计算机科学与探索

• 学术研究 •    下一篇

结合知识蒸馏的中文文本摘要生成方法

崔健,汪永伟,李飞杨,李强,苏北荣,张小健   

  1. 中国人民解放军战略支援部队信息工程大学,郑州 450000

Chinese Text Summarization with Knowledge Distillation

CUI Jian,  WANG Yongwei,  LI Feiyang,  LI Qiang,  SU Beirong,  ZHANG Xiaojian   

  1. College of Graduate Studies, Information Engineering University, Zhengzhou 450000,China

摘要: 文本摘要生成是自然语言处理领域的主要研究方向之一。针对当前中文摘要模型语义提取能力弱、大模型生成质量不稳定、部署资源要求高等问题,提出了结合知识蒸馏的中文文本摘要生成方法。首先,采取多线程调用大模型接口的方式对训练数据进行增强,引入提示工程,对齐摘要质量并生成参考标签;然后,利用蒸馏技术在知识迁移方面的优势,采取离线知识蒸馏方法,将大模型输出作为知识传授给学生网络,提升学生网络摘要准确性和可读性,同时降低训练成本和资源消耗;最后,对学生网络进行改进,使用复制机制缓解未登录词问题,并对输出结果进行双向相似度计算以优化损失函数,进一步提升模型稳定性。在NLPCC2017数据集上的实验表明,所提方法在ROUGE评价指标上的综合性能优于现有主流的摘要生成方法。在摘要生成质量方面,提出的方法在中文摘要过程中提高了准确率,提升了流畅度;在模型部署要求方面,所提方法具备较小参数量,能够满足轻量级低开销离线部署。

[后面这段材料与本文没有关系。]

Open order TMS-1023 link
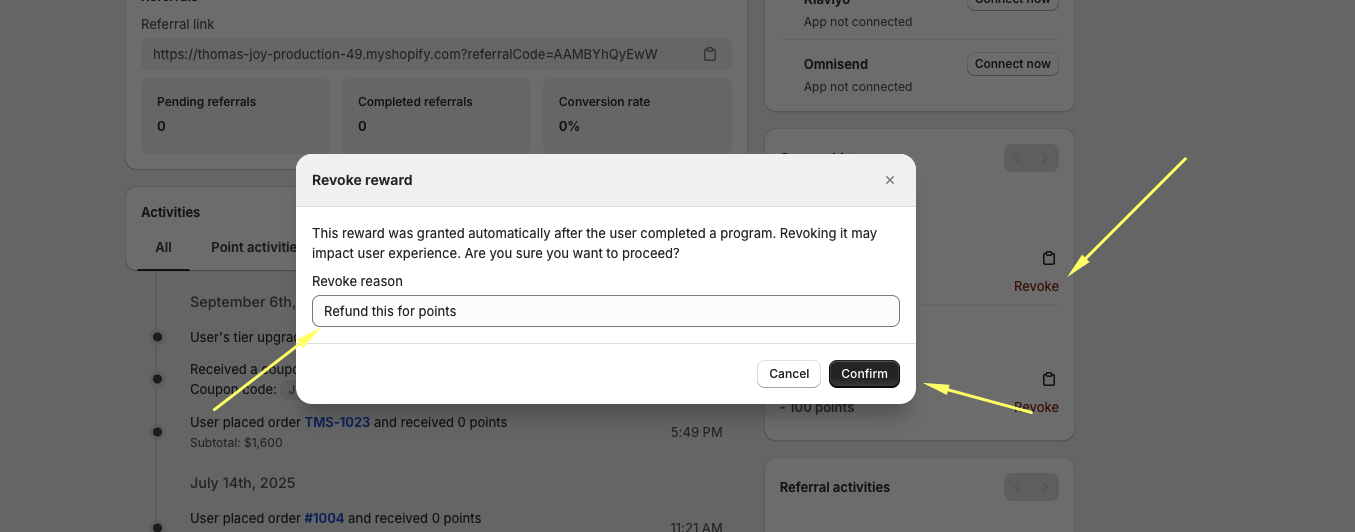 (337, 422)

关键词: 文本摘要, 知识蒸馏, 提示工程, 大语言模型

Abstract: Text summary generation is one of the main research directions in the field of natural language processing. In response to the current issues such as weak semantic extraction capabilities of Chinese abstract models, unstable generation quality of large models, and high requirements for deployment resources, a Chinese text summarization generation method incorporating knowledge distillation is proposed. Firstly, a multi-threaded approach is employed to invoke the large model interface for augmenting the training data, with the introduction of prompt engineering to align the summary quality and generate reference labels. Then, utilizing the advantages of knowledge distillation in knowledge transfer, the output of the large model is used as knowledge to teach the student model, enhancing the accuracy and readability of the student model's summary, while reducing training costs and resource consumption. Finally, the student model is improved by incorporating a copy mechanism to mitigate the out-of-vocabulary (OOV) word issue, and bidirectional similarity calculations are performed on the output results to optimize the loss function, further enhancing model stability. Experiments on the NLPCC2017 dataset demonstrate that the proposed method outperforms existing mainstream summarization generation methods in terms of comprehensive performance on the ROUGE evaluation metric. In terms of summary generation quality, the proposed method has improved accuracy and fluidity during the Chinese summarization process; in terms of model deployment requirements, the proposed method features a smaller parameter size, capable of meeting the needs for lightweight, low-overhead offline deployment.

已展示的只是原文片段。